[Material for this exercise]:

* BEGIN *

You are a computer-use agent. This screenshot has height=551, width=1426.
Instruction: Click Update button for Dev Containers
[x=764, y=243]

* END *
* BEGIN *

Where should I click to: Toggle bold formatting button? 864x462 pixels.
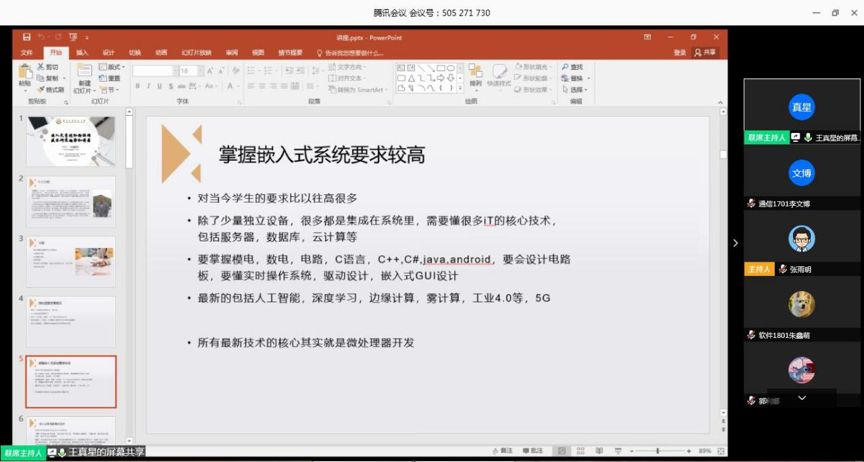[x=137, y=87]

* END *

Render the rows from the line with "You are a computer-use" to the line with "[x=764, y=243]" as a two-column CSV headed instruction and location. Put each row's text and its answer in one quoted field each, with line breaks replaced by spaces.

[Written answer]:
instruction,location
"You are a computer-use agent. This screenshot has height=551, width=1426. Instruction: Click Update button for Dev Containers","[x=764, y=243]"